Please provide a quote where I said it was a problem.  

While we're on the subject ... Qatar... one of the most progressive of Gulf States has a 100% male legislature.  What is the correlation between their economic success and that fact?


----------



## Tommy Tainant (Feb 5, 2018)

fncceo said:


> Tommy Tainant said:
> 
> 
> > fncceo said:
> ...


What has economic success got to do with it ? You are trying to shoehorn the facts to fit your world view. 
What I would say is that Rwandan women have better opportunities than women in Qatar, and the US and UK. Why does that bother you ?


----------



## fncceo (Feb 5, 2018)

Why do you believe that gender equality in politics doesn't exist the US or UK.  The US has a 20% representation of women in Congress while the UK has 32%.

Is this number representative of opportunity to stand for election or the quality of the female candidates running for election?  Is there a legislative limitation on the number of women who can stand for office in either country?

You're confusing lack of opportunity with lack of success.

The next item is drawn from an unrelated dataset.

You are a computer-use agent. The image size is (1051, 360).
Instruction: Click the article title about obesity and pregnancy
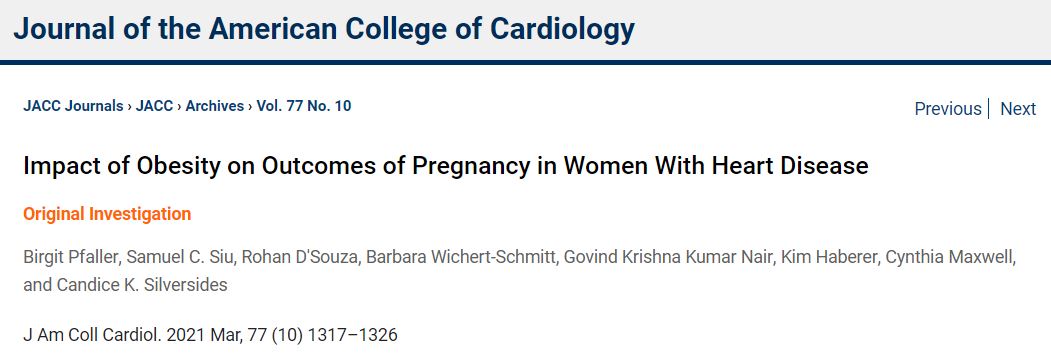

The US had an opportunity to elect a female chief executive in 2016 and squandered it by deliberately choosing to run one of the least popular women in American history since Lizzie Borden.


----------



## Tommy Tainant (Feb 5, 2018)

fncceo said:


> Why do you believe that gender equality in politics doesn't exist the US or UK.  The US has a 20% representation of women in Congress while the UK has 32%.
> 
> Is this number representative of opportunity to stand for election or the quality of the female candidates running for election?  Is there a legislative limitation on the number of women who can stand for office in either country?
> 
> ...


And yet she got 3m more votes than the "winner".


----------



## fncceo (Feb 5, 2018)

Tommy Tainant said:


> And yet she got 3m more votes than the "winner".



This is going to be difficult for you to understand ... given you're concept of government comes from a country where the chief executive is determined at birth by the vagina from which it issues ... our system is set up in such a way that no state's franchise is superseded by a more populous state.  In the only way that matters, Hillary lost the election.


----------



## Tommy Tainant (Feb 5, 2018)

fncceo said:


> Tommy Tainant said:
> 
> 
> > And yet she got 3m more votes than the "winner".
> ...


I can see that you have reached the limits of your intellect.


----------



## fncceo (Feb 5, 2018)

Tommy Tainant said:


> fncceo said:
> 
> 
> > Tommy Tainant said:
> ...



I accept your surrender with magnanimity.


----------



## harmonica (Mar 23, 2018)

Rwanda is a shithole


----------